I received an email recently, asking “what kinds of things are you eating so that you don’t go bat-**** crazy?”
First, some background.
On January 2, 2011, I started Tim Ferriss’s Slow Carb Diet and, as of 2/18/2011, I have lost 30 pounds. The first 11 or so were water weight, but I’ve still been losing 4-5 pounds per week. This diet has a few—but only a few—rules.
- Eat nothing white. That means no sugar(including fructose), no flour, no potatoes, no rice(even brown), and no milk(or any dairy). Beer is white.

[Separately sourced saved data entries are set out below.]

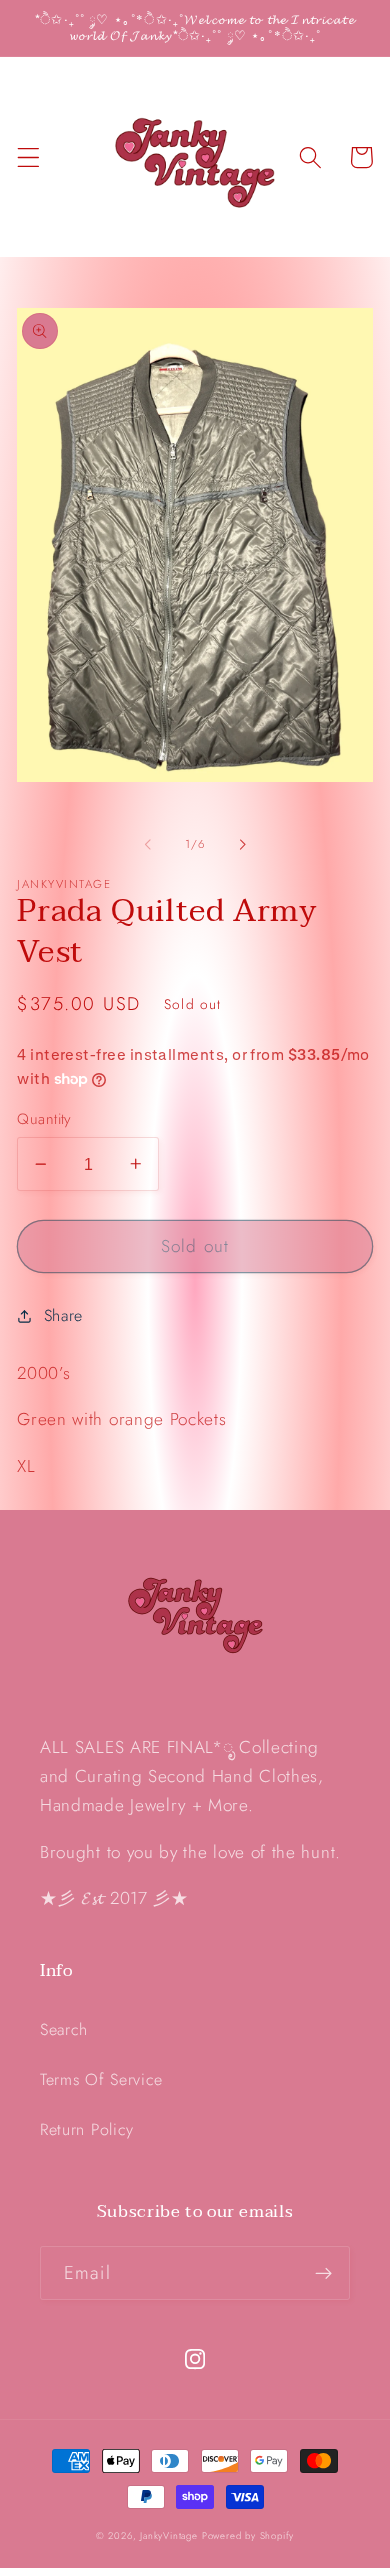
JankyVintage (169, 2536)
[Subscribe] (323, 2273)
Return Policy (87, 2129)
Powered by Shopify (248, 2536)
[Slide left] (148, 844)
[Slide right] (242, 844)
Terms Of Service (101, 2079)
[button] (28, 157)
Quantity (44, 1119)
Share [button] (63, 1315)
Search (64, 2029)
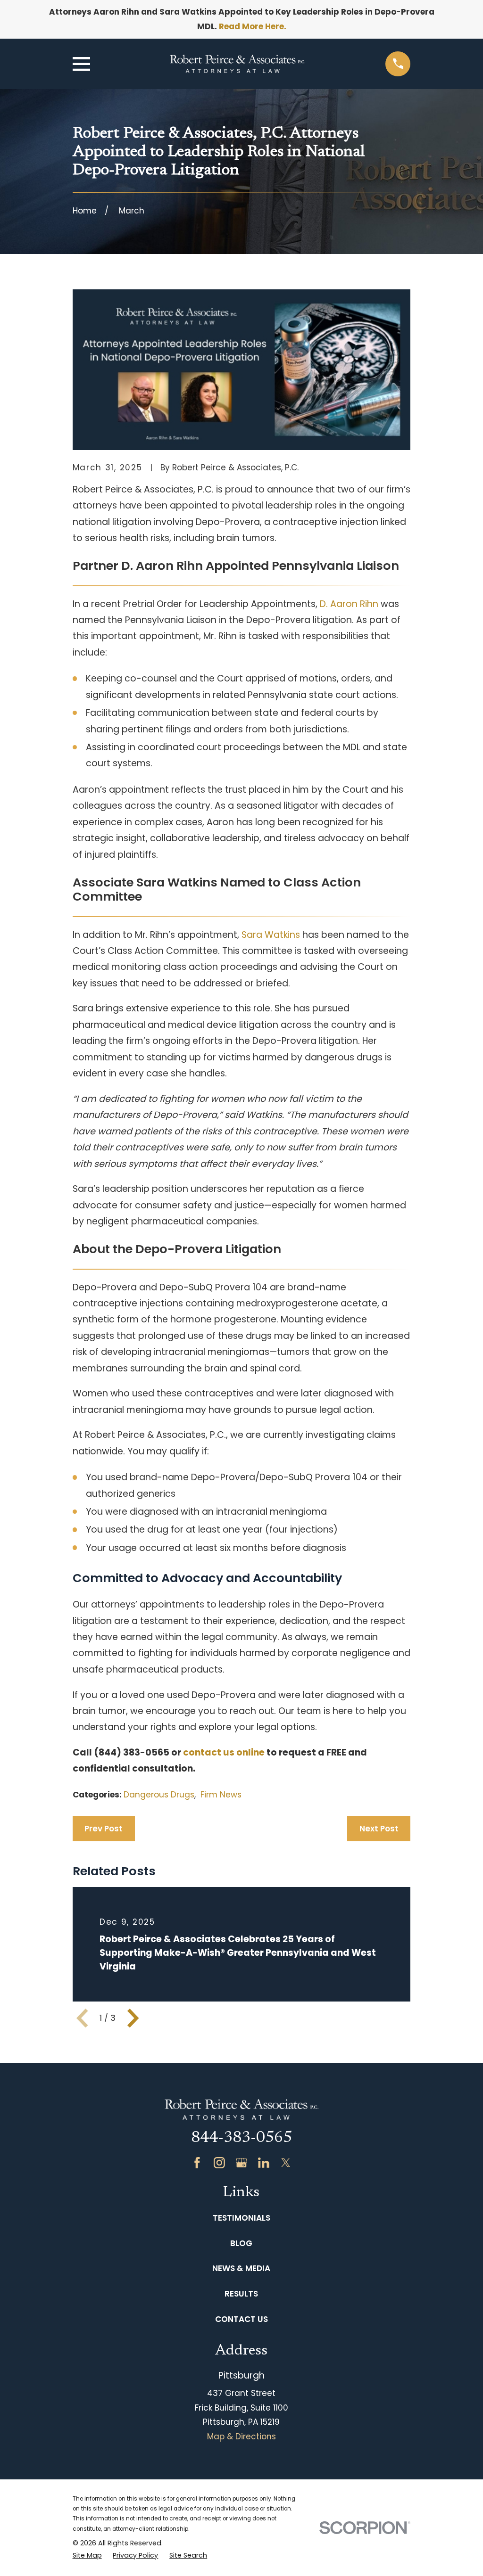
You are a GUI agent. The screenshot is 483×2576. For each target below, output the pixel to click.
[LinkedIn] (263, 2162)
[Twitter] (285, 2162)
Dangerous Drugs (159, 1794)
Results (241, 2293)
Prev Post (103, 1828)
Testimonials (241, 2217)
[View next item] (133, 2018)
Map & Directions (241, 2436)
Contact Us (241, 2319)
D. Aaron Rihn (349, 604)
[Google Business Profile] (241, 2162)
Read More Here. (252, 26)
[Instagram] (219, 2162)
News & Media (241, 2268)
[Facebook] (197, 2162)
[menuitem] (87, 2556)
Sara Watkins (271, 934)
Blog (241, 2243)
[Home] (237, 64)
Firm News (221, 1794)
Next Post (379, 1828)
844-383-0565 (241, 2138)
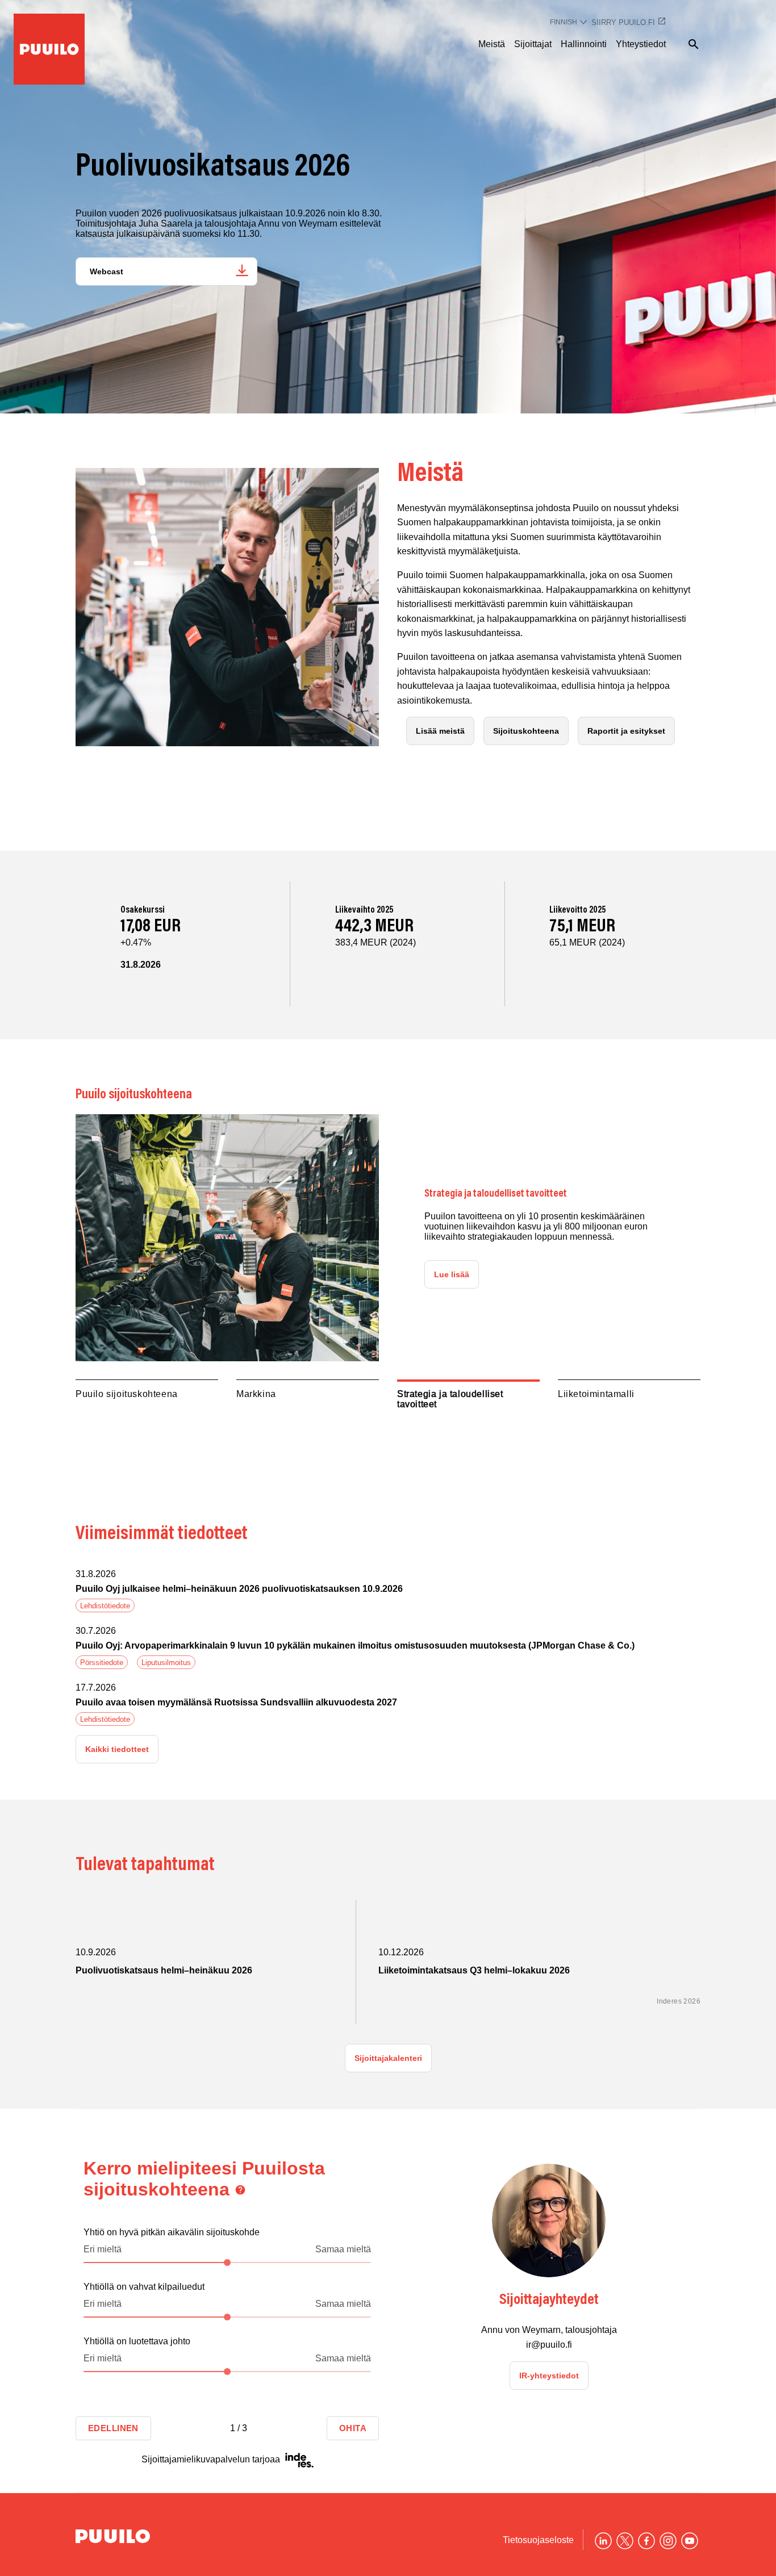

- Breakfast is high-protein.
- Cheat day once a week. On cheat day, there are no rules after breakfast.
- Meals should consist of 40% protein, 30% vegetables and 30% legumes(beans or lentils).
- If you get hungry between meals, you didn’t eat enough at the last meal.
That’s it. The rules are simple and don’t require that I refer back to the book for anything.
Here is a typical day for me on this diet:
For breakfast most mornings, I have 3 eggs and 2-3 sausage links. I bought brown-and-serve sausages so this takes 10 minutes to cook in the morning.
On the way to work, I have a diet soda if we have any in the house. If not, I skip it. I like pop, but I’ve broken my caffeine addiction completely.
For lunch, I will either have leftovers from the night before or some stir-fry with beans and whatever protein is convenient. I’ve been keeping pre-cooked brats(wurst, not kid) or polish sausages as a convenience food.
Several times a week, I make some stir-fry. I use a basic, flexible recipe.
- Chop whatever vegetables are on hand. We usually have onions, broccoli, a variety of peppers, and mushrooms. If I have celery, asparagus, or almost any other vegetable. Lettuce works poorly in a stir-fry.
- Put some oil in a hot pan. I prefer sesame oil, but I’m not picky. I’ll use whatever oil we have on hand.
- Cook the vegetables, stirring constantly. Cook them in the order of how long they take to cook. Onions are usually first. Celery tends to be last.. While they are cooking, I sometimes sprinkle ginger powder over the top.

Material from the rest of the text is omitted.